Evolution of alpha 1,3galactosyltransferase and of the alpha-Gal epitope.

Abstract

Most of the genes studied in humans have homologues in other mammals; however, theα1,3galactosyltransferase (α1,3GT) gene represents a unique exception. Whereas it is highly active in nonprimate mammals, prosimians and New World monkeys (i.e., monkeys of South America), producing one of the most abundant cell surface carbohydrate epitopes, the epitope Galα1–3Galβ1α4GlcNAc-R (termed the α-gal or α-galactosyl epitope), this gene is completely inactive in Old World primates (i.e., humans, apes and Old World monkeys). As discussed below, the inactivation of α1,3GT in ancestral primates was likely to be associated with a catastrophic evolutionary event that led primates of the Old World (i.e., primates of Asia and Africa) into almost complete extinction. Because of this event, humans, apes and Old World monkeys produce very large amounts of a natural antibody against the α-gal epitope.
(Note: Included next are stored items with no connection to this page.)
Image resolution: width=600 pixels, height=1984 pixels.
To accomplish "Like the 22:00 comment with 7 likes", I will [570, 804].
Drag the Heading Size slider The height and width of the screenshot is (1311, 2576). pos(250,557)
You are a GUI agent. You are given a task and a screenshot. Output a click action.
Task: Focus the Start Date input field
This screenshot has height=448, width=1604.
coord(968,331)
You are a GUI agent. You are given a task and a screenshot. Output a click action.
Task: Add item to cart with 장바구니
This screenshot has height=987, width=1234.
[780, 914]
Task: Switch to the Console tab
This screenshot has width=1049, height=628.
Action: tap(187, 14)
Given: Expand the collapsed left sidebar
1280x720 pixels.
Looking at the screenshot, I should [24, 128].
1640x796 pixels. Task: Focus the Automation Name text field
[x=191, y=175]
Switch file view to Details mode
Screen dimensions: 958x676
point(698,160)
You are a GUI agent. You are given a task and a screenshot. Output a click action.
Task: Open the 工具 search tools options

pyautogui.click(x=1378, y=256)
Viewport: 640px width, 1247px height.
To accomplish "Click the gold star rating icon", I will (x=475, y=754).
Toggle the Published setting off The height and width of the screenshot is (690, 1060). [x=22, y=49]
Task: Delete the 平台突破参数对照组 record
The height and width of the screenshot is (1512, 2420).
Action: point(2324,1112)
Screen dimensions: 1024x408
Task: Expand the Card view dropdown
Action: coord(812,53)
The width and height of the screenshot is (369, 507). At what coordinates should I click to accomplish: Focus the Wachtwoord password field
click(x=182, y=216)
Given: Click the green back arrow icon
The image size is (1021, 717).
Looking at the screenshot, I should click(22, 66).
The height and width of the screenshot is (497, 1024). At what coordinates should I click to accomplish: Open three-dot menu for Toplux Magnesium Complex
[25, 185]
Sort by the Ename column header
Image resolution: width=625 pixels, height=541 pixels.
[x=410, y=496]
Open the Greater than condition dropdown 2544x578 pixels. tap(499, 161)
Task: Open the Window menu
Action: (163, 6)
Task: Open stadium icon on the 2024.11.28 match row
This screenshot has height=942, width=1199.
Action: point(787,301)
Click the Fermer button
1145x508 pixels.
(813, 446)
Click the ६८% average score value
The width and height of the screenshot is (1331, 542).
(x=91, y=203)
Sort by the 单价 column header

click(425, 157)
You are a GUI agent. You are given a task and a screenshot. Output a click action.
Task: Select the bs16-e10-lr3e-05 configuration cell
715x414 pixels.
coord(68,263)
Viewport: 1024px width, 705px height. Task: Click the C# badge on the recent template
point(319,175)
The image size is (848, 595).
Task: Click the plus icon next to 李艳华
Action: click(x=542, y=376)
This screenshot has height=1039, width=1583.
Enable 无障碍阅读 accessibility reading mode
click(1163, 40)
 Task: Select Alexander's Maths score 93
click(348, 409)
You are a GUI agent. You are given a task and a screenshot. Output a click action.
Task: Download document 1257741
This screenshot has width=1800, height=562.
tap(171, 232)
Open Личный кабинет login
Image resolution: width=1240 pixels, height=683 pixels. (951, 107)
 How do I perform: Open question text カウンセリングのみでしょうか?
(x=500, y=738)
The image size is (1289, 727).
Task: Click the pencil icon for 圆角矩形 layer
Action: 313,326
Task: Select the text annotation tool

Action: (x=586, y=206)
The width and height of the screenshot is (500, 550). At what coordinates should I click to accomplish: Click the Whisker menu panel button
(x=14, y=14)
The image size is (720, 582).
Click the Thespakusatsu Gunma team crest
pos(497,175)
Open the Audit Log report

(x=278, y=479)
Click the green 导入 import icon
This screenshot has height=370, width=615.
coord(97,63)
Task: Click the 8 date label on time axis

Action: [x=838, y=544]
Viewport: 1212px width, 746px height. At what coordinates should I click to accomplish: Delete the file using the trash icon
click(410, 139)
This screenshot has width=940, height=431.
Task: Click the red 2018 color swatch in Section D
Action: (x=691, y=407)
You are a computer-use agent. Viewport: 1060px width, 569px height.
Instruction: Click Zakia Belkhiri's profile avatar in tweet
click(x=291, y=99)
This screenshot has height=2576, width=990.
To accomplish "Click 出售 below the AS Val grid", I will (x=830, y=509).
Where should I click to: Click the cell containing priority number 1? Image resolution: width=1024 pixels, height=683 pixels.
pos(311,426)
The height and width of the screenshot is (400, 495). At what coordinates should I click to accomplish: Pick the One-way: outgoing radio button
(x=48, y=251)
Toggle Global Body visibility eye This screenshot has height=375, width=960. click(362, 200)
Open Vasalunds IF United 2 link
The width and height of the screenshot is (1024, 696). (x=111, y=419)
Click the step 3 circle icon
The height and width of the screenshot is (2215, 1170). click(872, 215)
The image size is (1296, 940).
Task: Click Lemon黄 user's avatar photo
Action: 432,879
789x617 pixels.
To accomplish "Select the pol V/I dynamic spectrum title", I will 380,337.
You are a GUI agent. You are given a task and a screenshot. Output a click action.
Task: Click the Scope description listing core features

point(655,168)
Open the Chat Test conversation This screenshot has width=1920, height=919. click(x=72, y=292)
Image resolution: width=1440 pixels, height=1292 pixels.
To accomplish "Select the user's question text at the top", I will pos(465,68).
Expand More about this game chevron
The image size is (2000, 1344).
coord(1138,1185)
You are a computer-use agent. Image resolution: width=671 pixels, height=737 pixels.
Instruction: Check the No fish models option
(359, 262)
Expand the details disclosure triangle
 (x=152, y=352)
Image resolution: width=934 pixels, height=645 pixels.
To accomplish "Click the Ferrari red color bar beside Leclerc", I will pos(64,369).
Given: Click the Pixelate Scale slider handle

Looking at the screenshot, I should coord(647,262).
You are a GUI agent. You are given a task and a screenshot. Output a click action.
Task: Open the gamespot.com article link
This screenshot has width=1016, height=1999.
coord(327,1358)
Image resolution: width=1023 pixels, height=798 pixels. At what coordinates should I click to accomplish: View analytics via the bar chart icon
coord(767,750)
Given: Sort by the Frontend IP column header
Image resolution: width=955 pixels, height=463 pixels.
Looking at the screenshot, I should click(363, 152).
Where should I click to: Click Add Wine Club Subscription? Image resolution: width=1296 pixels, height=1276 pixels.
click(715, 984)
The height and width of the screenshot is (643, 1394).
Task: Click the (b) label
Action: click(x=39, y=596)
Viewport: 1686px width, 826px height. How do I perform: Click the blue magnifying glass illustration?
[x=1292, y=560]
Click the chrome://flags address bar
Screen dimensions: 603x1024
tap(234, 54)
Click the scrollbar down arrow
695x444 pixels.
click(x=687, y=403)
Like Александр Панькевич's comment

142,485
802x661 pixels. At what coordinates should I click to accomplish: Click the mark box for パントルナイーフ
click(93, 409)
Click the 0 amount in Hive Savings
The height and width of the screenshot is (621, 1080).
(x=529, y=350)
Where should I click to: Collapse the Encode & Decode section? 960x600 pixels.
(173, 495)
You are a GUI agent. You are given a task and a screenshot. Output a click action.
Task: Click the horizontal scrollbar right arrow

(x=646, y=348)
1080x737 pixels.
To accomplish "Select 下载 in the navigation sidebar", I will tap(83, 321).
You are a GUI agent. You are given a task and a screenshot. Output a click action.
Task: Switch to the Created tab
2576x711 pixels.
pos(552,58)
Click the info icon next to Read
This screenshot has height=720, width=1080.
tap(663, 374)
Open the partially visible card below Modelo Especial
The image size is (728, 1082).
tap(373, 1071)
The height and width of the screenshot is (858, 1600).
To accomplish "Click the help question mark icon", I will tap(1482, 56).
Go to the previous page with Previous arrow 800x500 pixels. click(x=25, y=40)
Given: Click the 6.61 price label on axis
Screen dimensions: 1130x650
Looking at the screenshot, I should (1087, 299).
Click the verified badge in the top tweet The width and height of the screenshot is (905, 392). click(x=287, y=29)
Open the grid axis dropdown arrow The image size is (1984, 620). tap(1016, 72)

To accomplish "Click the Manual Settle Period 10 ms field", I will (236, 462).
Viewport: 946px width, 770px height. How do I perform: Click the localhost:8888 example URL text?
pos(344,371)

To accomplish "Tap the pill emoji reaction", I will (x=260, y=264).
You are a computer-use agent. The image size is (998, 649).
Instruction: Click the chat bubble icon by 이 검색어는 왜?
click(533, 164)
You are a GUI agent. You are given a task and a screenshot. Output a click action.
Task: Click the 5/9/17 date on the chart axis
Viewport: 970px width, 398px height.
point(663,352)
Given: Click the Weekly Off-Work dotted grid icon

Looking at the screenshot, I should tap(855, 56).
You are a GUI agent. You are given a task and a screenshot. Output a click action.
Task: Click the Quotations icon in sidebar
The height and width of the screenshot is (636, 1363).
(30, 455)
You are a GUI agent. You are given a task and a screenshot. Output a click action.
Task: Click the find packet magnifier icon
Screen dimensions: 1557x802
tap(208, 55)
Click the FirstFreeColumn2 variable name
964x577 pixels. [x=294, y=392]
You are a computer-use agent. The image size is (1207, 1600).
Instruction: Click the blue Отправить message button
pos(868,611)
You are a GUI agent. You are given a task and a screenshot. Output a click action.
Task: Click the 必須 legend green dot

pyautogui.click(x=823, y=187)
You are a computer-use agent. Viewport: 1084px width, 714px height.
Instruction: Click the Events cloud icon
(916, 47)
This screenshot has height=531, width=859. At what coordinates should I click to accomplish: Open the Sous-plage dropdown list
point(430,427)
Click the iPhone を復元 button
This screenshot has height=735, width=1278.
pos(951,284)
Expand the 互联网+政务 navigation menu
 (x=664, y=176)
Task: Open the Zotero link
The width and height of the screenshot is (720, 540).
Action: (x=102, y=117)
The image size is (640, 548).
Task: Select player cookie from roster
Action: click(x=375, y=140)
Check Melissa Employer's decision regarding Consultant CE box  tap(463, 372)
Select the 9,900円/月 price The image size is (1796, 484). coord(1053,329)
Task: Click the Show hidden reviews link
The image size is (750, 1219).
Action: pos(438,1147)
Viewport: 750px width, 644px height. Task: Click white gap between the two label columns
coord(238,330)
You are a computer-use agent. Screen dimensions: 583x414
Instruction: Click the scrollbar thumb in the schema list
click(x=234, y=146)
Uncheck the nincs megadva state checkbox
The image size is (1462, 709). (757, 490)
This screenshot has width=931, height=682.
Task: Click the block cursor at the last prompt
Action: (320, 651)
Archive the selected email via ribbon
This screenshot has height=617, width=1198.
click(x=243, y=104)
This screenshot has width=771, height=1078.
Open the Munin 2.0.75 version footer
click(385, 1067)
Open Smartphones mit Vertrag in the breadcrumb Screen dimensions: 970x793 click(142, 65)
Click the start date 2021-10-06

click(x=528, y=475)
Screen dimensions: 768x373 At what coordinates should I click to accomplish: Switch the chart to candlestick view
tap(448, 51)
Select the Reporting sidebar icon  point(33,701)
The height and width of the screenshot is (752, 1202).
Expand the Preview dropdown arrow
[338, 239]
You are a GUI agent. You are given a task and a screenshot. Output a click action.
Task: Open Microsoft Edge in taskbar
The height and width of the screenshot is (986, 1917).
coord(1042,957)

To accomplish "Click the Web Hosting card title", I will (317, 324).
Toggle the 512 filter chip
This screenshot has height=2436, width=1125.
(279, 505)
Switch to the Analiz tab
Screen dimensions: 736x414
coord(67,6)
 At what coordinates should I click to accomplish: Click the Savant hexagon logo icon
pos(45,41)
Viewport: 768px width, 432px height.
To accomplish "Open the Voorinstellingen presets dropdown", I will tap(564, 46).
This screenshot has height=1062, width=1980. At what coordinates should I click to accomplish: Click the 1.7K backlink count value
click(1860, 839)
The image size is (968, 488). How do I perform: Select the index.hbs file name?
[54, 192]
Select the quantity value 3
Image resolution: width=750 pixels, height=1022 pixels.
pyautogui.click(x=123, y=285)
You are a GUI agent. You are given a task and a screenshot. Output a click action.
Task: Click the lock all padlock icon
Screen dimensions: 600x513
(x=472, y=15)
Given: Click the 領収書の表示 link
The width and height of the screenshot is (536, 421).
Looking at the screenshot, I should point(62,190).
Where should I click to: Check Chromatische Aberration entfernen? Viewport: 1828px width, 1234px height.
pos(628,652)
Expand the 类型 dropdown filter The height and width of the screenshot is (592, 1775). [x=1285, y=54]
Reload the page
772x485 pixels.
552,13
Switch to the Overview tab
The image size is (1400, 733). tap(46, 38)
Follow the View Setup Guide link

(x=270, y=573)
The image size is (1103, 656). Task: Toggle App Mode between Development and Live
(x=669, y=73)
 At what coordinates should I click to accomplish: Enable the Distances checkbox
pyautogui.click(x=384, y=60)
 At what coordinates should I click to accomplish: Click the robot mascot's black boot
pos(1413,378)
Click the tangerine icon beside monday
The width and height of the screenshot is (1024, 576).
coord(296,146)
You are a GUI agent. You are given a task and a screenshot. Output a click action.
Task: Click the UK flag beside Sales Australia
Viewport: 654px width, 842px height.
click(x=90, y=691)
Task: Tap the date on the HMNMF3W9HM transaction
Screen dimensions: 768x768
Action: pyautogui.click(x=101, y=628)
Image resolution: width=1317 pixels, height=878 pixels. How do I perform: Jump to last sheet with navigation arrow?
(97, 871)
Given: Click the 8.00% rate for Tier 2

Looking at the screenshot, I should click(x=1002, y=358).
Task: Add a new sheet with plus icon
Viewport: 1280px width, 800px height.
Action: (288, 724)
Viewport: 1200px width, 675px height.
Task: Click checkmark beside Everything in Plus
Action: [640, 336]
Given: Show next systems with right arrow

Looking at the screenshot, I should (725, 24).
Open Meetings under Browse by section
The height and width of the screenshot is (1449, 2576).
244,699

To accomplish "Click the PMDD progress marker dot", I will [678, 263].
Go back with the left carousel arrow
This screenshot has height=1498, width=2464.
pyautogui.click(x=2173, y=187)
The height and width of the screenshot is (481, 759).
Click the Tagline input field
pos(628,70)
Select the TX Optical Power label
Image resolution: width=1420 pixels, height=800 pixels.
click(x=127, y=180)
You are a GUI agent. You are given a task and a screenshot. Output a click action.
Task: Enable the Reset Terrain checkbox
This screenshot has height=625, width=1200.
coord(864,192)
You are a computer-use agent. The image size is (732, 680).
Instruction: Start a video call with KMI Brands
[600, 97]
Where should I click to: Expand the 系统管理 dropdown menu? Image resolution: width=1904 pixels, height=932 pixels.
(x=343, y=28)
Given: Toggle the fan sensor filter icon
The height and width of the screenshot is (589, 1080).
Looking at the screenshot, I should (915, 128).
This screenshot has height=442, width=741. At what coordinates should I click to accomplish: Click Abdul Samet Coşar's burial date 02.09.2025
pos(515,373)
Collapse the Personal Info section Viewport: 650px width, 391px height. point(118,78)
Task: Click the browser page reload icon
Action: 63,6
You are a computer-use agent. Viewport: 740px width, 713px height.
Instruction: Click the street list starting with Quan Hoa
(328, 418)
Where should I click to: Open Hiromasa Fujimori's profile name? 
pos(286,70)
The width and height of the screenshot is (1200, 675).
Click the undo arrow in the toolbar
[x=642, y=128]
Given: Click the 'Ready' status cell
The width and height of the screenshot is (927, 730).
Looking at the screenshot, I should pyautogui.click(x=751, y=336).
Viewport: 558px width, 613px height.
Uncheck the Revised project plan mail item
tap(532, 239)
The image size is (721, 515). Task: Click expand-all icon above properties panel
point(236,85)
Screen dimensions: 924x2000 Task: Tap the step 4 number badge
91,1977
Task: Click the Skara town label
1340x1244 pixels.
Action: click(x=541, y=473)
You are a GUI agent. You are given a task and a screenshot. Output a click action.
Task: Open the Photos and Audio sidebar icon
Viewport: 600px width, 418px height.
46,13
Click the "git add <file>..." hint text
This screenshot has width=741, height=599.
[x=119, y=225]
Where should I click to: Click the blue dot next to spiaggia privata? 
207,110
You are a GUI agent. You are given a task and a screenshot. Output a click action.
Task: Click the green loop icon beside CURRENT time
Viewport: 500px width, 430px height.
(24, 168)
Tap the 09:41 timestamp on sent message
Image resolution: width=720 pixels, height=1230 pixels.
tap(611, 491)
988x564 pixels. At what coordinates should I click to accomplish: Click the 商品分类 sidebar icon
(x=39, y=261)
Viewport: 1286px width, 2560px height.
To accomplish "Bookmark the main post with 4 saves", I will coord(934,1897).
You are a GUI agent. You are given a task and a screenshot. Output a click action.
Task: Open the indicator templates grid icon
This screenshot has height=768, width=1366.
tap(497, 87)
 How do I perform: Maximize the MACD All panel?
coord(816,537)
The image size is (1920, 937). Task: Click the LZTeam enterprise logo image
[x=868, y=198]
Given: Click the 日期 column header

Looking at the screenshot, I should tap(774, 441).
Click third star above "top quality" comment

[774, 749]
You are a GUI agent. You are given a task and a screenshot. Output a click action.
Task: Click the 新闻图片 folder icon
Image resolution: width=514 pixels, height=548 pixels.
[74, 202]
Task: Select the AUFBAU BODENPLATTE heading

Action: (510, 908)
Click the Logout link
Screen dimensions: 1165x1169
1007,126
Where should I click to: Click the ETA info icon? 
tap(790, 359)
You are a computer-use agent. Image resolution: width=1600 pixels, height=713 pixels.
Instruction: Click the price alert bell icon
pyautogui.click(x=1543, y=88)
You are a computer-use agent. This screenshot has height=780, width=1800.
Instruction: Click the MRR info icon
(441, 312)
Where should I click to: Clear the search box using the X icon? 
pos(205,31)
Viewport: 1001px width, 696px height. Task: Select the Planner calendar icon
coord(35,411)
This antibody, termed anti-Gal, constitutes 1% of circulating immunoglobulins and it prevents transplantation of organs or tissues from nonprimate mammals (e.g., pigs) into humans because it readily binds to the α-gal epitopes on such xenografts. It is impossible to determine the actual evolutionary events which have led to inactivation of the α1,3GT gene and suppression of α-gal epitope expression in ancestral Old World primates. However, information on the expression of this epitope in various species, the structure of the α1,3GT pseudogene in primates and the fossil record of primates, enable us to speculate on both the evolutionary period in which α1,3GT gene inactivation occurred, as well as possible causes for this event.